> **Records for this exercise**:
>> START
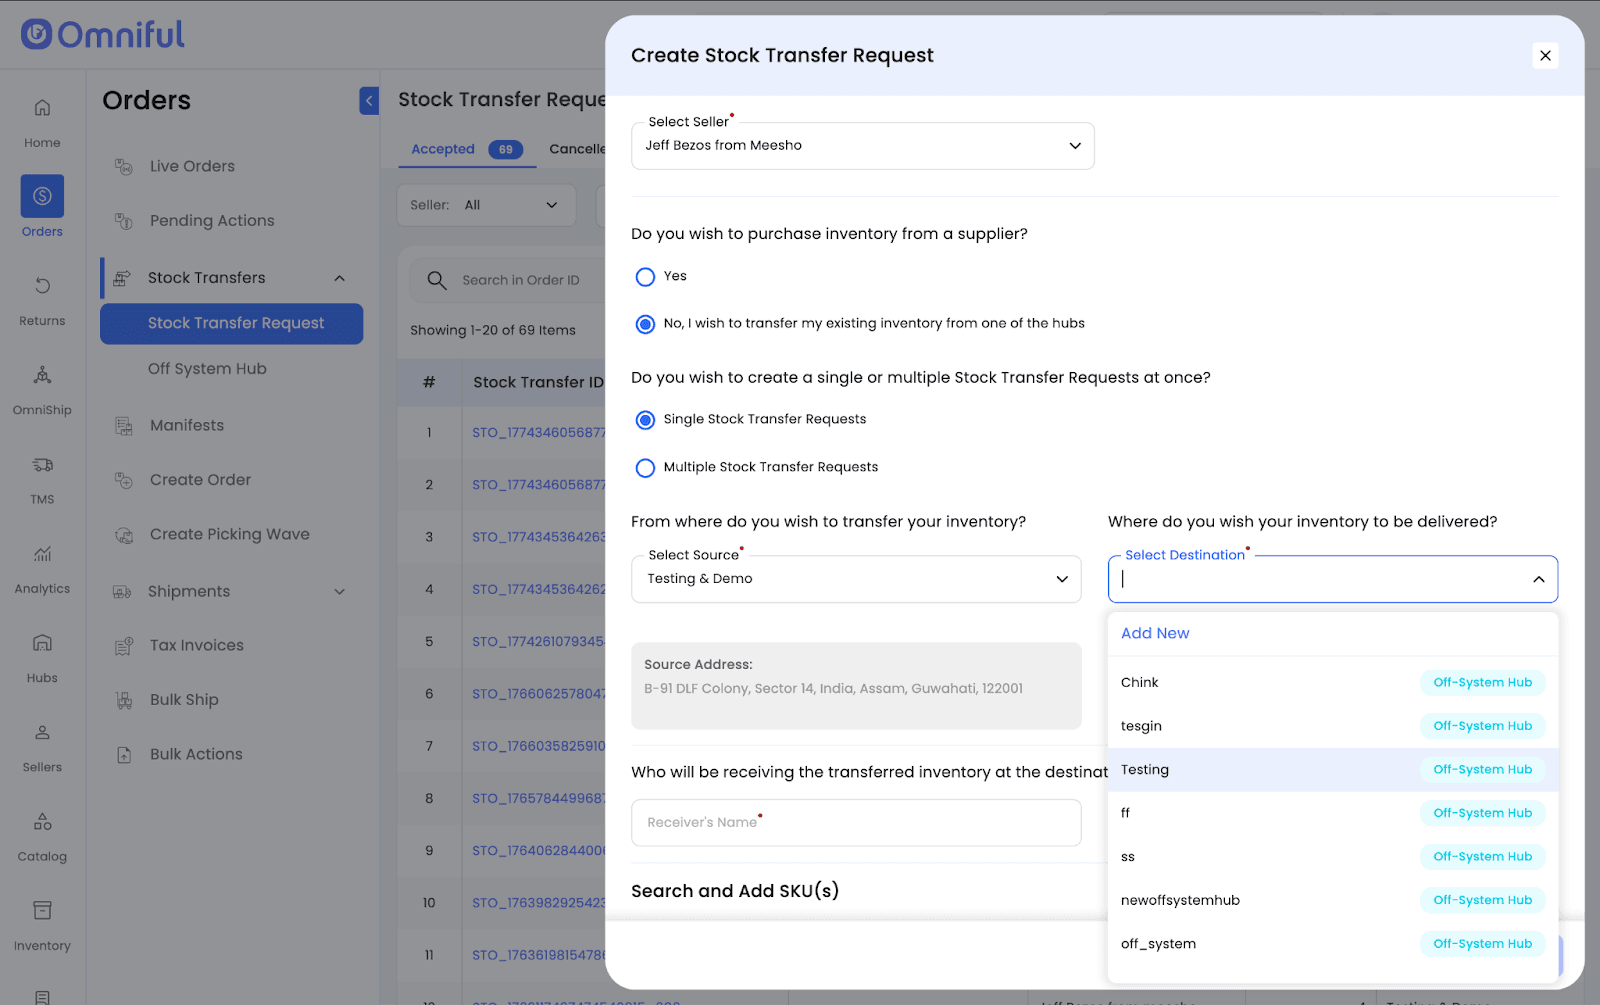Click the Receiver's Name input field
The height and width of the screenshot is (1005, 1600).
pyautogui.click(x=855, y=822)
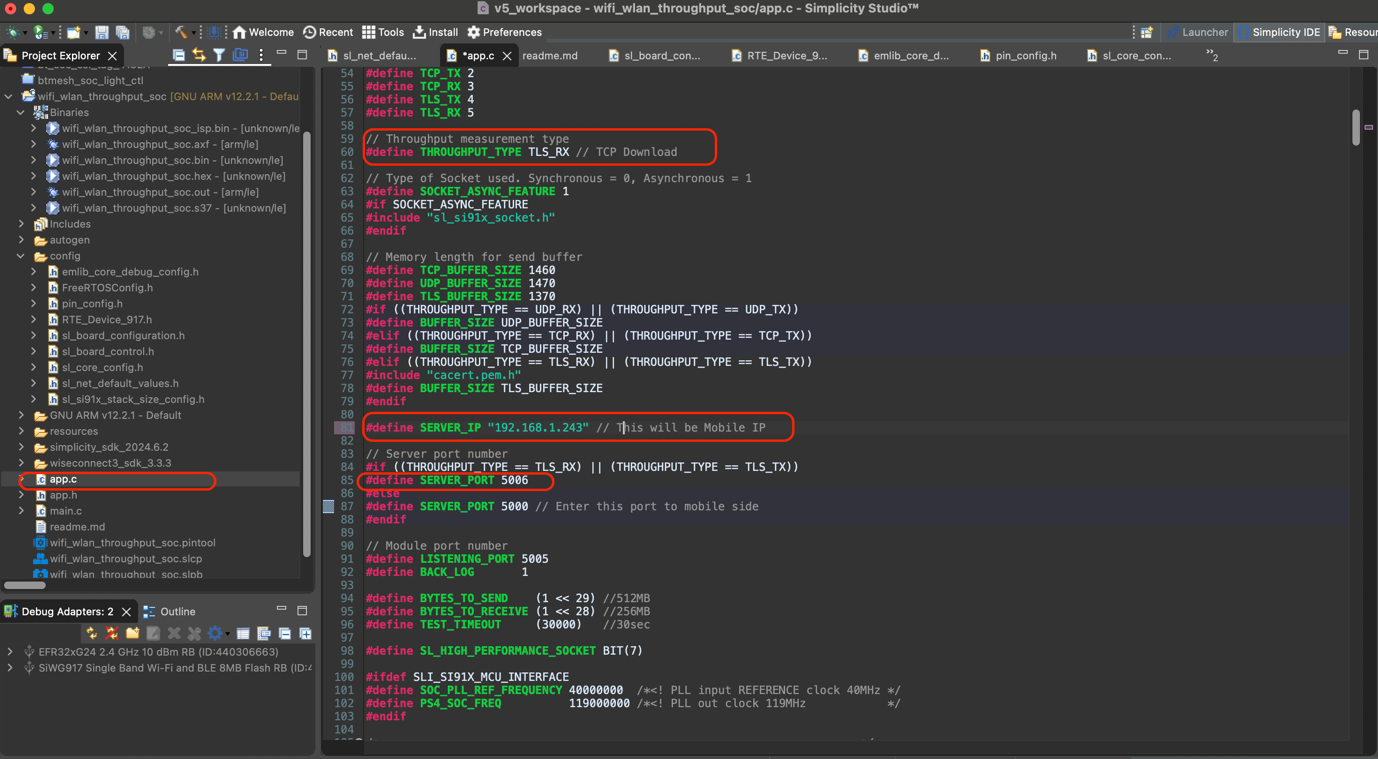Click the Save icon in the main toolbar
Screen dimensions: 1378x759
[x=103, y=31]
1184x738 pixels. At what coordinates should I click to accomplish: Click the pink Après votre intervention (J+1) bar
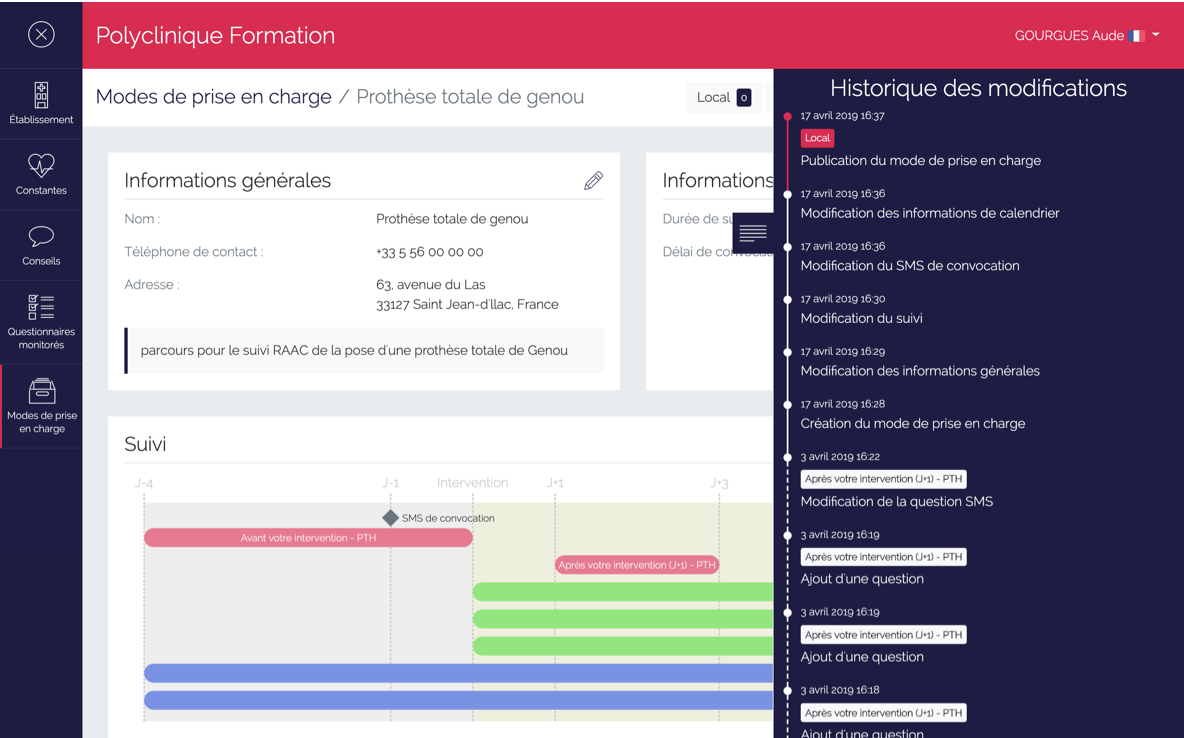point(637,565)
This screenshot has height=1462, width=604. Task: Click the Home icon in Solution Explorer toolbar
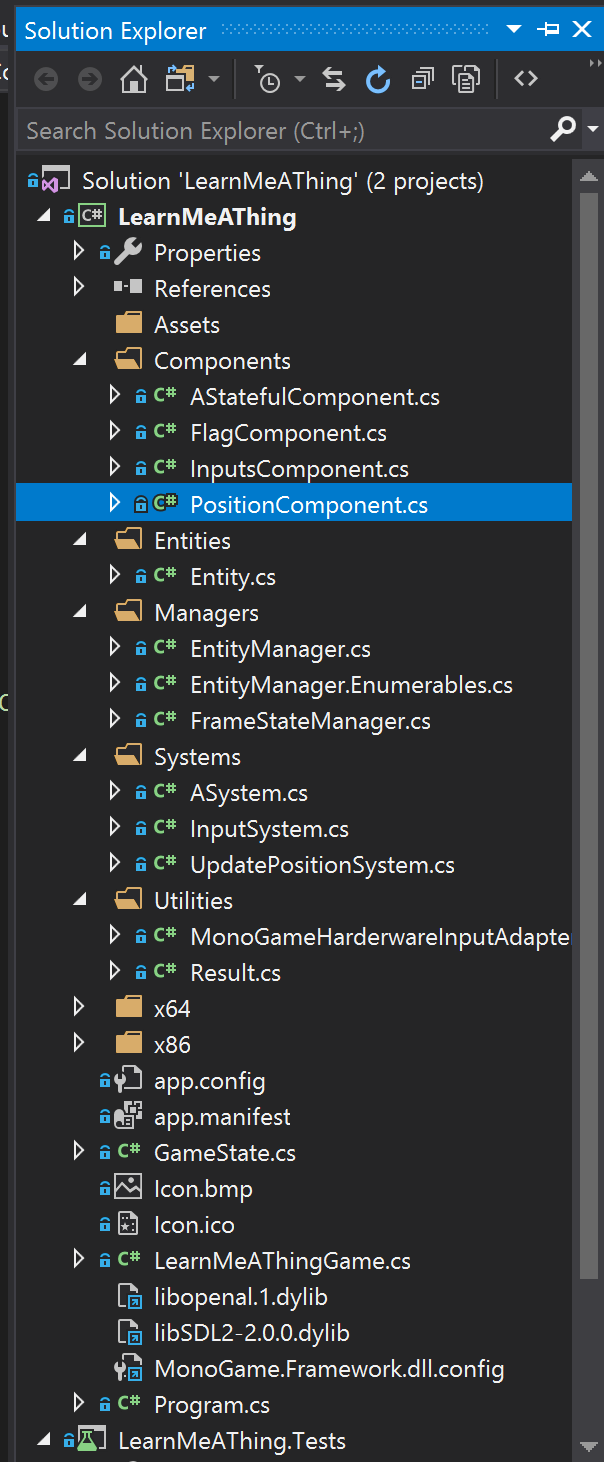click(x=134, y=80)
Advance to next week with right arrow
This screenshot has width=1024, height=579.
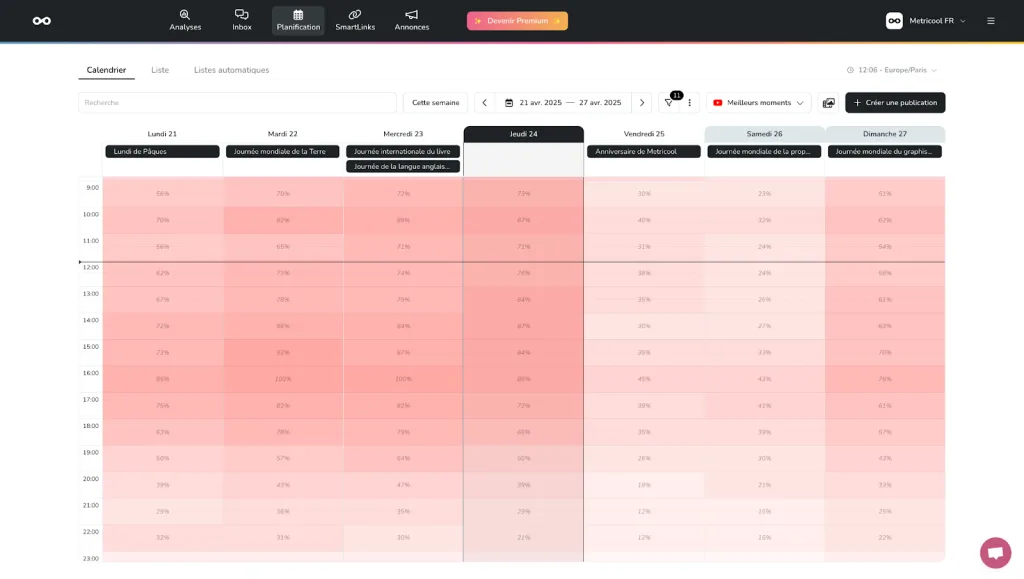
>> END
> **What this task involves**:
Reproduce all of the data above word for word, leaving out the pictures.

> **Task solution**:
Click the Receiver's Name input field
The height and width of the screenshot is (1005, 1600).
pyautogui.click(x=855, y=822)
Click the Save icon in the main toolbar
Screen dimensions: 1378x759
[x=103, y=31]
1184x738 pixels. At what coordinates should I click to accomplish: Click the pink Après votre intervention (J+1) bar
point(637,565)
This screenshot has height=1462, width=604. Task: Click the Home icon in Solution Explorer toolbar
click(x=134, y=80)
Advance to next week with right arrow
This screenshot has width=1024, height=579.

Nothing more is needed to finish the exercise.